When the line with "This screenshot has height=520, width=700." appears below, start repeating lines exactly, and keep going through the line with "Given: Select ผู้ชาย gender option"; add nothing outside that span.

Data for the task: Begin

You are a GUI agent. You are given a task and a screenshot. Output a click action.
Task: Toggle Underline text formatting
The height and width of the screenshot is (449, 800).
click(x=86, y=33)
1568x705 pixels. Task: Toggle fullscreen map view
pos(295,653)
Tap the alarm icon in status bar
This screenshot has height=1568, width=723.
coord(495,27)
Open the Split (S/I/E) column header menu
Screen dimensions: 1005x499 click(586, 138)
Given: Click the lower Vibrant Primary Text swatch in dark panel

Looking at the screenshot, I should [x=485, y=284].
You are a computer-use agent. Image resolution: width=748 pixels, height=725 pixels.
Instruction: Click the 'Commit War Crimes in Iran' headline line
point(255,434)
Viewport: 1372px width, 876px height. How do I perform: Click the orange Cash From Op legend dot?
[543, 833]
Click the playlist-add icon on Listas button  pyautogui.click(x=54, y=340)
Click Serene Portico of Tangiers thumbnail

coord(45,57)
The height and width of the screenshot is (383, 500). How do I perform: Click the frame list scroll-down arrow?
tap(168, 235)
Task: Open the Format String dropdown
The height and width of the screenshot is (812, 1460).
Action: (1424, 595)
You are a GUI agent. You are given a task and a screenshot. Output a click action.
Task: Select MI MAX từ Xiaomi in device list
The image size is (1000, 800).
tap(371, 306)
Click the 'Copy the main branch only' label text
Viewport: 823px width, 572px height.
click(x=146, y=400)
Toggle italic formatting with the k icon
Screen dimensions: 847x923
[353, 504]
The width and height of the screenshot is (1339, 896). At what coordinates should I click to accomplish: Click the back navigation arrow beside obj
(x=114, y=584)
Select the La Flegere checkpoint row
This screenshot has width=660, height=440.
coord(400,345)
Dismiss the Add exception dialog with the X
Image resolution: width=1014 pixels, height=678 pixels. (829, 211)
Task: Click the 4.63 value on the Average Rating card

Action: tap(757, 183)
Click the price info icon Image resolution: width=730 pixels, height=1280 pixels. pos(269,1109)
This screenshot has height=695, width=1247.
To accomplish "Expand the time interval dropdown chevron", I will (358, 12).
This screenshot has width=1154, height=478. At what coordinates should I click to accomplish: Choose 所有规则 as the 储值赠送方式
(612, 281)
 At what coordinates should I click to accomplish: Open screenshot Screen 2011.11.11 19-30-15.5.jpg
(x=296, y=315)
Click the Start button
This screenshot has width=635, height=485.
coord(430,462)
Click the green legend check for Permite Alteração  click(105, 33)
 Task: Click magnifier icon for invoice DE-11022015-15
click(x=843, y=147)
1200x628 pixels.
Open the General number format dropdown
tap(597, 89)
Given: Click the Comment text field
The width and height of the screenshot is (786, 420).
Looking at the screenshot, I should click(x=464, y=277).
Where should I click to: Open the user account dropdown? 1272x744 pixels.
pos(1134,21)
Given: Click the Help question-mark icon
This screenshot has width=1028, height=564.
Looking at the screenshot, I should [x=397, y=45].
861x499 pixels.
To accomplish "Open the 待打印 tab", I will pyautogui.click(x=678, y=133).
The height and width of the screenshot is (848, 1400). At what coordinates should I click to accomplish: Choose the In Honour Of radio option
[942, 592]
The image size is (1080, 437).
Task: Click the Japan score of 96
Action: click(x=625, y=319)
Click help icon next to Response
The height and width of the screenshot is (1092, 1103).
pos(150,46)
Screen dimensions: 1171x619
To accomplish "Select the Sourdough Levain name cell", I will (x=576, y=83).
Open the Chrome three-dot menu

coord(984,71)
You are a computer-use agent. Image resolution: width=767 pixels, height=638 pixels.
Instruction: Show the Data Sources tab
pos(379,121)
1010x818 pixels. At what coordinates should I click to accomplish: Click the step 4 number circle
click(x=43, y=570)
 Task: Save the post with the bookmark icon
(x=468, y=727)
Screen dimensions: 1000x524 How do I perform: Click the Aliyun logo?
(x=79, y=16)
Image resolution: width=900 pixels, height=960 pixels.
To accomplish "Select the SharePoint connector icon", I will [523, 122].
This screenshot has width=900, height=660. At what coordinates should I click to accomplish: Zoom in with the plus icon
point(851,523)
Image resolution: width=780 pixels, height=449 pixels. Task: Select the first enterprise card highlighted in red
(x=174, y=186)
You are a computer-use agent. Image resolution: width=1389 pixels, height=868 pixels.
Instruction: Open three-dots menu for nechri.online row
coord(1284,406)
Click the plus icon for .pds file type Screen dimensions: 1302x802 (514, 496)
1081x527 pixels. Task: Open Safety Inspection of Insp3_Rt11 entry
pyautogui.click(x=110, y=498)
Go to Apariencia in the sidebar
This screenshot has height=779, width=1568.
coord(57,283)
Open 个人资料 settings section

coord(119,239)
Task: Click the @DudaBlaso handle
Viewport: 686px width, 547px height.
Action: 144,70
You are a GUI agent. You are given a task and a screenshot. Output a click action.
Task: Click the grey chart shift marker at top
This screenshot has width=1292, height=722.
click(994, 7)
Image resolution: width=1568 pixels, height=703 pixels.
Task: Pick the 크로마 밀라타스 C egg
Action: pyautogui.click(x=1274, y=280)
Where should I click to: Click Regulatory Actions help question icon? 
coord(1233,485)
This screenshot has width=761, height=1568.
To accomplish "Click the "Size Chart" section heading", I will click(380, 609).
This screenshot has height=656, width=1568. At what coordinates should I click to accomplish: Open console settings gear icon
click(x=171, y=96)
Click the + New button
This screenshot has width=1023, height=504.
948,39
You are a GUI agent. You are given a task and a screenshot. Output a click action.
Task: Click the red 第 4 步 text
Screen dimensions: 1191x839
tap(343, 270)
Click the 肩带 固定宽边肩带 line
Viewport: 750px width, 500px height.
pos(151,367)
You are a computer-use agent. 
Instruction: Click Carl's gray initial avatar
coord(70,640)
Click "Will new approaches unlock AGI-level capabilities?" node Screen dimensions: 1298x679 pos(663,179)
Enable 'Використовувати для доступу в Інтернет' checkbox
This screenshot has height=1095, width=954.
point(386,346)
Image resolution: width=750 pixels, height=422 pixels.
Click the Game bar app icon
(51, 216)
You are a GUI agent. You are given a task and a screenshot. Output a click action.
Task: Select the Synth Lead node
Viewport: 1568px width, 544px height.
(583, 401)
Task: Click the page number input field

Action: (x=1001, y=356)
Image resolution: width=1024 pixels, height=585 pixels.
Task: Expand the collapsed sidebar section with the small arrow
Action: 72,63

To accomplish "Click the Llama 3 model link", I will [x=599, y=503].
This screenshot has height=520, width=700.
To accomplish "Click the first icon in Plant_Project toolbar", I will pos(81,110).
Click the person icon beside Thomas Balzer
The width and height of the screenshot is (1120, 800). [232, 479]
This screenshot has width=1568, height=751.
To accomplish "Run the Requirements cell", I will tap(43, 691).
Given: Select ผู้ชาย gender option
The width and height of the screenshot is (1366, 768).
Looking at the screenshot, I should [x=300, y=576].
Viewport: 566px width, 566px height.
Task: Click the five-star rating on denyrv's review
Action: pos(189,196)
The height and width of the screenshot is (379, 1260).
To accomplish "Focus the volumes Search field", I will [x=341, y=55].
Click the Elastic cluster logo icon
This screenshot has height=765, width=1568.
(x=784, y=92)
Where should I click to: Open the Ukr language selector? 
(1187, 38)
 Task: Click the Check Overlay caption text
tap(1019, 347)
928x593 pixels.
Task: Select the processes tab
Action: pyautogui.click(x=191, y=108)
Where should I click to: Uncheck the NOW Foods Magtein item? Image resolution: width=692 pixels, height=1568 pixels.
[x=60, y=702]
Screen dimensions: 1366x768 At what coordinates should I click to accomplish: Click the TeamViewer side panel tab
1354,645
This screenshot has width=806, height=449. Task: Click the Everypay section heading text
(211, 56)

Data for the task: End

> Solution
This screenshot has height=520, width=700.
To accomplish "Click the first icon in Plant_Project toolbar", I will pos(81,110).
Click the person icon beside Thomas Balzer
The width and height of the screenshot is (1120, 800). [232, 479]
This screenshot has width=1568, height=751.
To accomplish "Run the Requirements cell", I will tap(43, 691).
Given: Select ผู้ชาย gender option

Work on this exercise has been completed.